Like it tries, okay, I'm going to build this example thing.
Okay, why did it fail?
What did I learn from it failed doing this?
And it goes and goes and goes and goes and maybe it writes, I don't know,
20 different programs, trying to find all the edges, all the new ones.
And once it has all that, then it creates the actual Noster deviation that that guy has compiled
all the expertise from actually using the thing.
So to me, this type of agent is like I don't go out and say, I want a writer for like a
reporter.
Like I have a marketing team in many of my projects.
But I don't go and say, okay, one of the guys has to be in charge of market research.
And another guy has to be in charge of writing for.
for stakeholders.
Like, it decides, okay, the idea is put this in the forefront of the target audience.
What do we need to do?
Is it more video?
So then it starts finding APIs to be able to create videos.

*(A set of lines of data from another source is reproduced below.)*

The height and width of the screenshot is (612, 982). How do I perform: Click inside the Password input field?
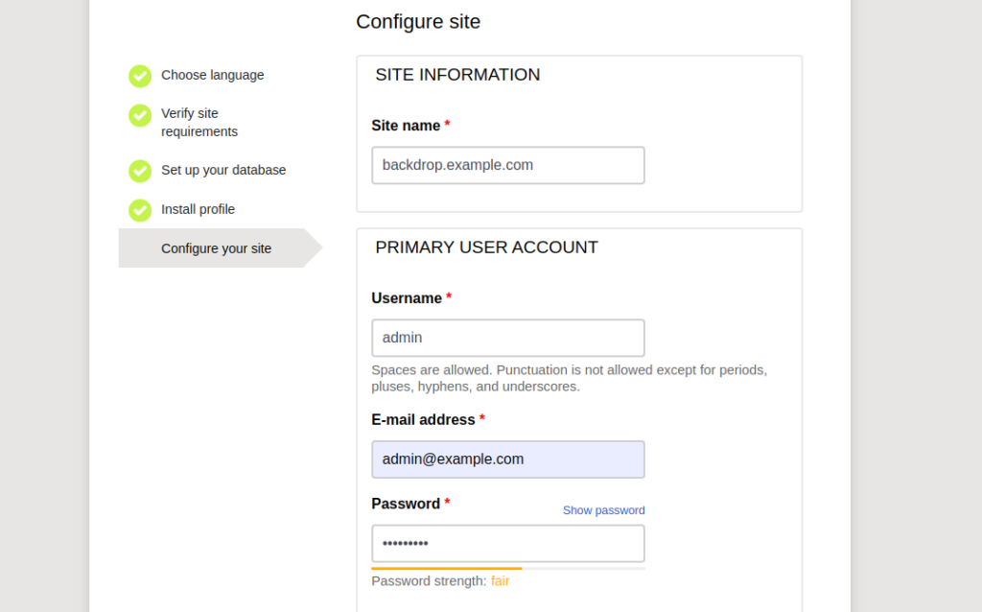[x=508, y=544]
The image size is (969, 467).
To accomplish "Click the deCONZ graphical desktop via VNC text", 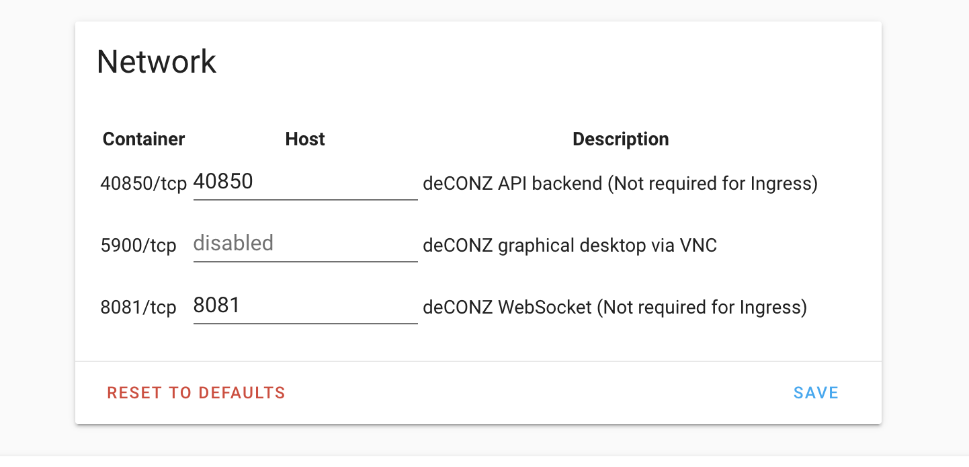I will 569,246.
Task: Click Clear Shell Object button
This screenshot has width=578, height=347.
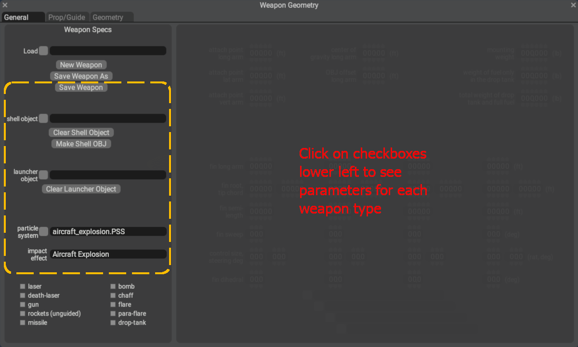Action: tap(81, 133)
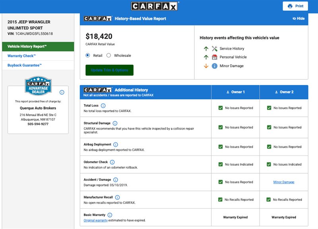The width and height of the screenshot is (318, 229).
Task: Open the Airbag Deployment info tooltip
Action: click(x=116, y=145)
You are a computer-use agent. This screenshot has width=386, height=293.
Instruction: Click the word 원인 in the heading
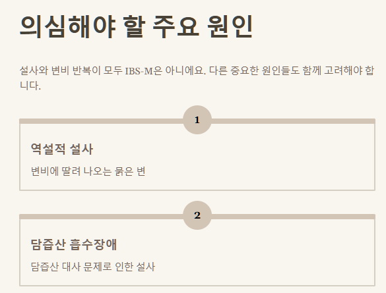pyautogui.click(x=230, y=26)
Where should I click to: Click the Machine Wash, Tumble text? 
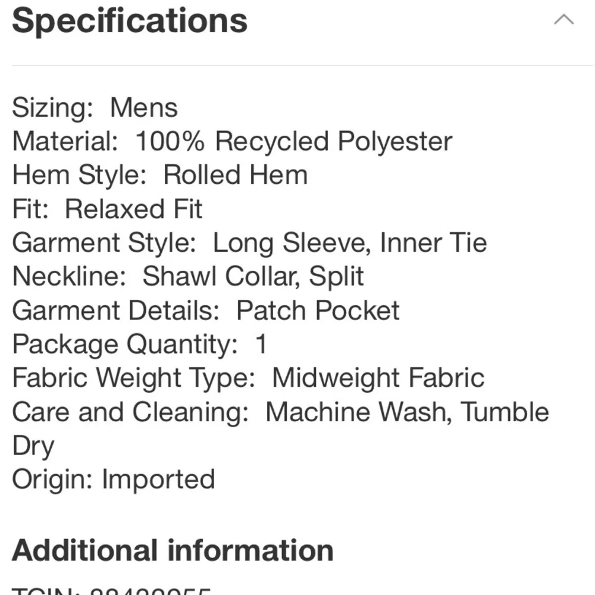tap(407, 412)
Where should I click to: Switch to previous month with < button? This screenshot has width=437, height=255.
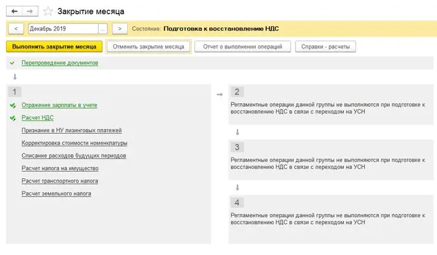pos(16,29)
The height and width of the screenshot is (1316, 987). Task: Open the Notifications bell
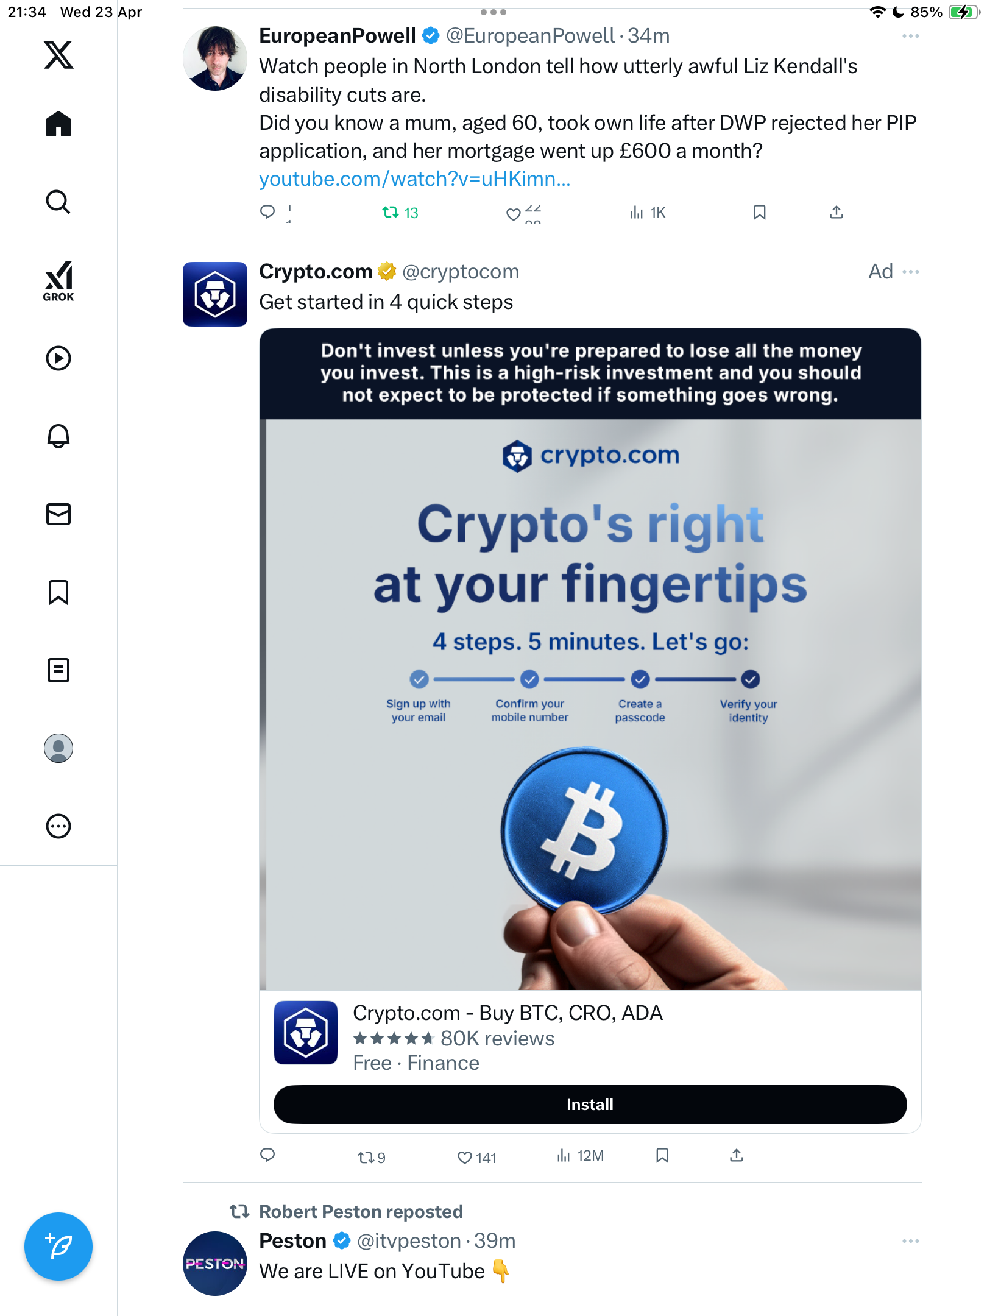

So it creates a script writer that will create the script of how would the video look
like a 30 second video, for example, another thing that you would totally delegate.
Pablo, why do you need that extra layer?
Like, what's the benefit of having this extra layer of an agent that's creating other agents?

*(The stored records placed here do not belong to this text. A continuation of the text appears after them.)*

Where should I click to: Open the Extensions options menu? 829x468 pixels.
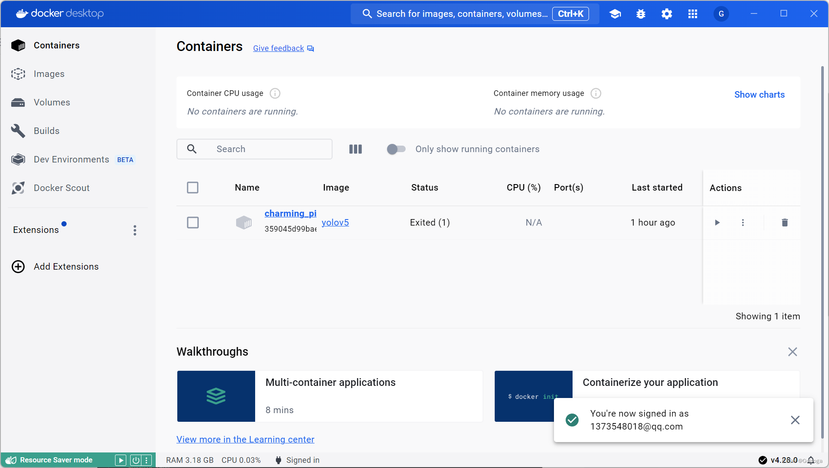point(134,230)
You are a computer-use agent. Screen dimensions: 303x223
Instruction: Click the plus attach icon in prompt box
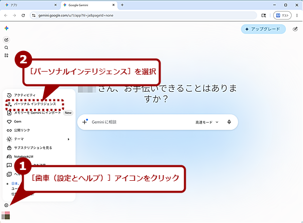(x=85, y=122)
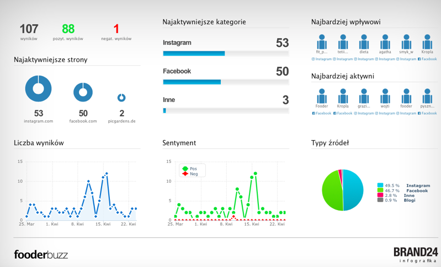
Task: Click the pink Inne legend swatch
Action: coord(380,195)
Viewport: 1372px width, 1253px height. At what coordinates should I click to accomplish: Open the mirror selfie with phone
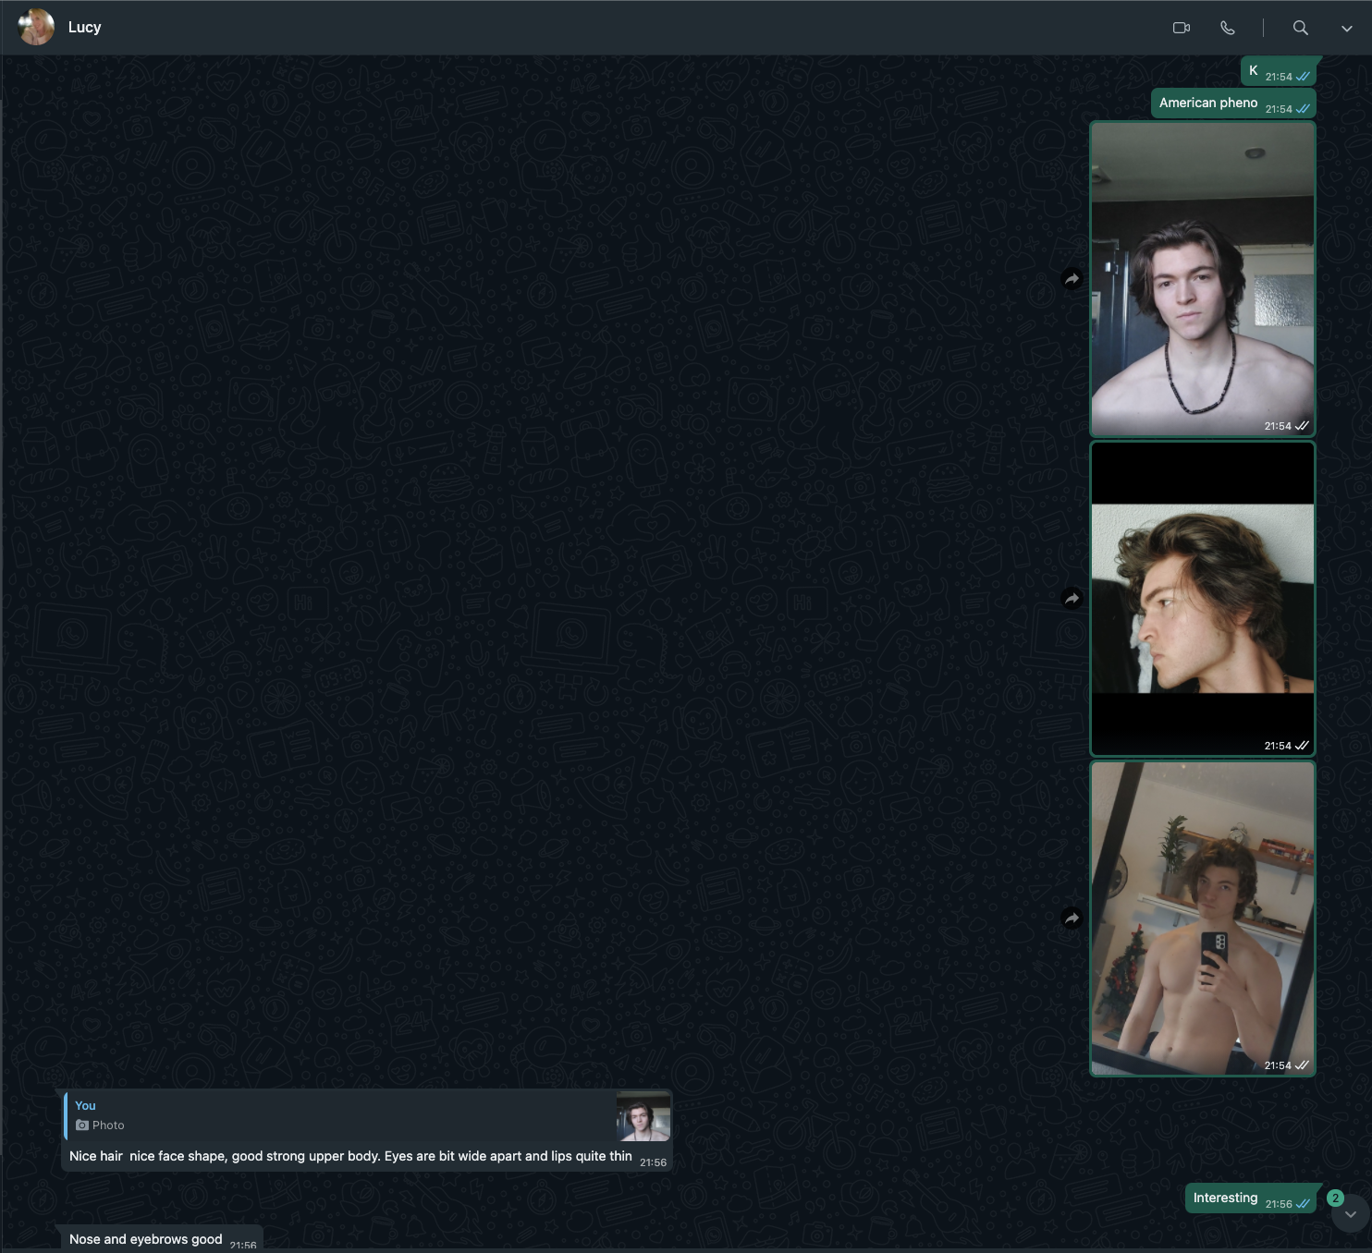[x=1202, y=918]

It's like, why can't the one agent just go out and do all that research to learn what the best way is to implement this database tool and then just do it from there?

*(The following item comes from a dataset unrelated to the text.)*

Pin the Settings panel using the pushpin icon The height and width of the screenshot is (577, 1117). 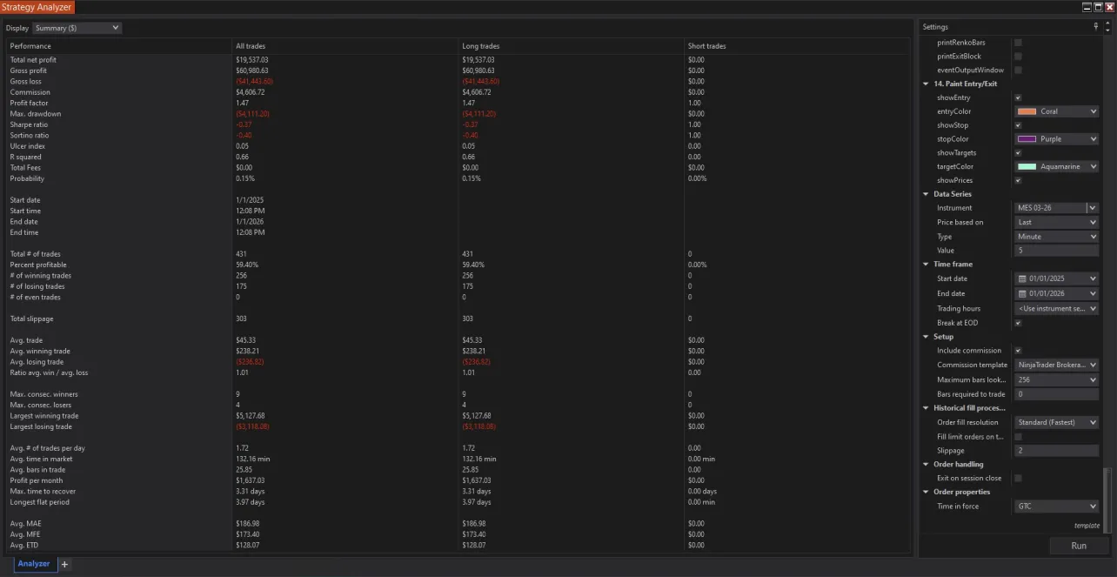[x=1095, y=27]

Because when you start the agent, you start the definition from something, right?
It might be that what you assumed from my complete lack of knowledge of how this one thing works, marketing, for example, or NosterDB, how it works.
It's just that it's wrong the way I phrase it.
And the workflow, and agents work really well within workflows, because they forget to do things, they skip steps and stuff like that.
So workflows are phenomenal.
Workflows are really, really, really good because this is the Asian in charge of executing this recipe, right?
Pablo, doesn't some of that come down to just the context window, the number of tokens that can be input and output for each one of those context windows as to why you need multiple agents?
But I think the question that he's getting at is a different question.
not so much why you need different nations.
Why can't you just tell you are an authority of the expert?
Because you're getting basically the weights of the entire model as opposed to like zooming
into where that level of intelligence is actually at inside of the giant model.
Is that what it is?
The thing is that the workflow of trying to like researching online, trying to use the library,
failing, try to understand why you fail.
Like all that is itself a workflow.
And it's a workflow that doesn't fit into the Nosterdiv.
The Noster Deviation should not have research the web on how NosterDV works.
It should know how NosterDV works.
So, like, that workflow of trial and error,
it doesn't belong within the context, within the role of the Noster Deviation.
It belongs into the role of an agent because I can do the exact same workflow
and create an agent that is an expert on whatever, leave signal,
or lip Bitcoin or any other library.
I think we're getting at it as like, okay, if I think I need somebody who's doing a reusable
task that requires specific expertise, then you're going to create this agent that persists.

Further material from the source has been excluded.